And have [core] untrackedCache = true written to
/etc/gitconfig. This'll speed up "git status" and similar index
operations significantly.
I've seen "git status" times go from ~400ms to ~200ms and from ~140ms
to ~60ms simply by setting this.
It could be set via "git update-index" in previous Git versions on a
per-repo basis, but not on a system-wide basis, this makes it easier
to e.g. puppetize it.
Can you explain more about this feature? If it is such an improvement, why would it not be enabled by default - are there any drawbacks to enabling it?
The underlying filesystem needs to have certain features enabled (mtime of directories) to be able to support the untracked cache. There's no guarantee that all will, so it does not enable it.
I suppose this could be enhanced to be an opportunistic feature. However, then there is some variability in what git is doing versus there being one default behavior.
Because it relies on filesystem changing directory's mtime every time a file/dir is added or deleted in that directory.
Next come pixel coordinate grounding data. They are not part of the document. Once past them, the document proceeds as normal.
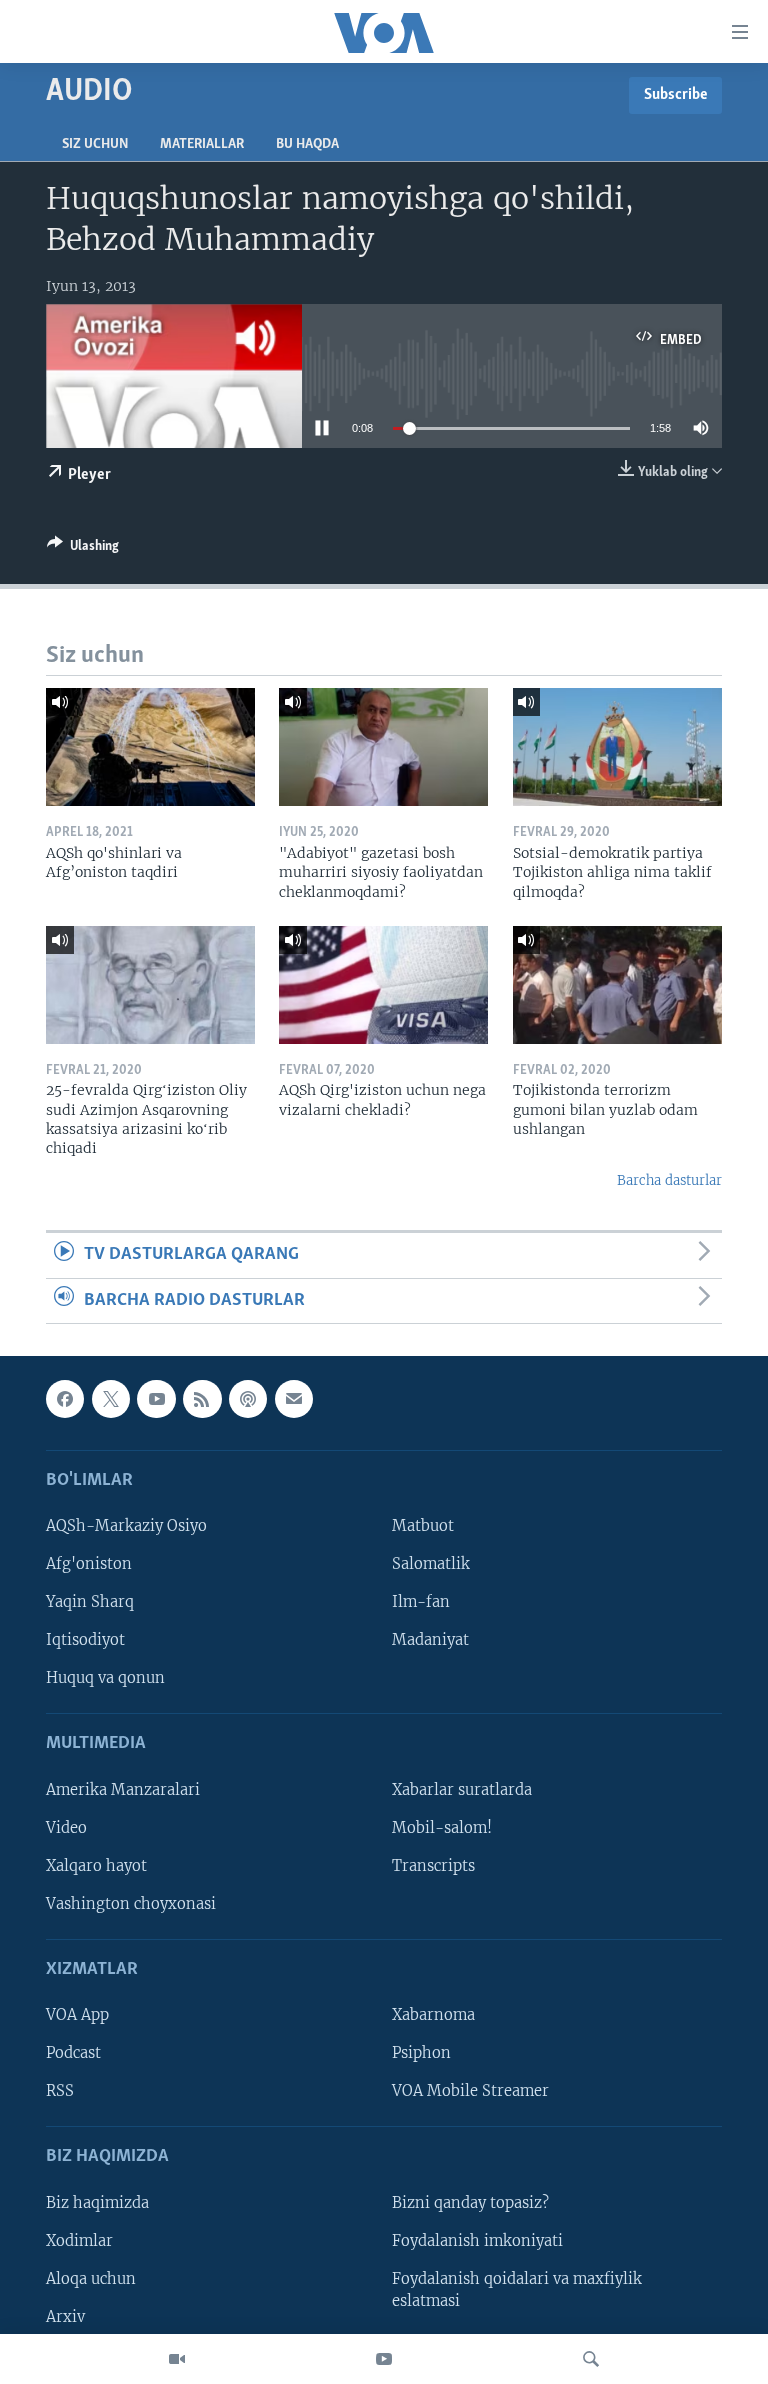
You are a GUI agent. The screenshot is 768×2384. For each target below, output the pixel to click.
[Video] (177, 2359)
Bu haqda (307, 144)
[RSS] (202, 1399)
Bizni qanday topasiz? (470, 2203)
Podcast (73, 2053)
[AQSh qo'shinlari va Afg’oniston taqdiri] (150, 747)
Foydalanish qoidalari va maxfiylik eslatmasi (517, 2290)
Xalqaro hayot (96, 1866)
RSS (60, 2091)
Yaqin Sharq (90, 1602)
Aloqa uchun (91, 2279)
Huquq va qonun (105, 1678)
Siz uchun (95, 144)
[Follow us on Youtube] (156, 1399)
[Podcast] (248, 1399)
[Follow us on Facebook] (65, 1399)
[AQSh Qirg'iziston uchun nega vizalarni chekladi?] (383, 985)
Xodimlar (79, 2241)
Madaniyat (430, 1640)
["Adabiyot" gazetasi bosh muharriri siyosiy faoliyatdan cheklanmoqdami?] (383, 747)
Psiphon (421, 2053)
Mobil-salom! (442, 1828)
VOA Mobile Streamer (470, 2091)
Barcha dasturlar (669, 1180)
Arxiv (65, 2317)
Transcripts (433, 1866)
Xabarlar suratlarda (462, 1790)
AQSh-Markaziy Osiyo (126, 1526)
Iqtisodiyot (85, 1640)
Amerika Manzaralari (123, 1790)
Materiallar (202, 144)
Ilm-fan (421, 1602)
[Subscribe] (294, 1399)
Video (66, 1828)
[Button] (83, 549)
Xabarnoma (433, 2015)
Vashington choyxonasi (131, 1904)
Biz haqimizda (97, 2203)
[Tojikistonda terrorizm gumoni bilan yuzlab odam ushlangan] (617, 985)
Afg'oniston (89, 1564)
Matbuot (423, 1526)
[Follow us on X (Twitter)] (111, 1399)
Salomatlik (431, 1564)
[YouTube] (384, 2359)
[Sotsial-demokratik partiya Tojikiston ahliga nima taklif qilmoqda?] (617, 747)
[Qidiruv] (591, 2359)
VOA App (77, 2015)
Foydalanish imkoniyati (477, 2241)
Not every filesystem supports that.
>Can't git just check whether the filesystem does this?
it can by using `git update-index --test-untracked-cache` but it takes a long time to check this, so I guess they don't want to incur that penalty on every run.
OTOH,
>It would be a pity if an ignorant user copied a repository to another filesystem only to find out that certain operations suddenly break.
yes. I agree. The way this is handled at the moment is dangerous to the point of this not being worth it at all.
considering that they have actual test code which also takes quite a while to run, I would assume that there are systems misbehaving in many different ways, all of which might cause this feature to break, so all of them needs to be tested against.
The check you're talking about is one of the many checks it does, but there was further breakage which all needs to be checked against.
I can't think of real world use cases that make sense to me, but I would guess they are worried about having mount points in the directory tree to check for modified files.
If so, they have to check every directory in the tree (or, alternatively, figure out all mount points in a different way, but I don't know whether that can be done efficiently in a portable way)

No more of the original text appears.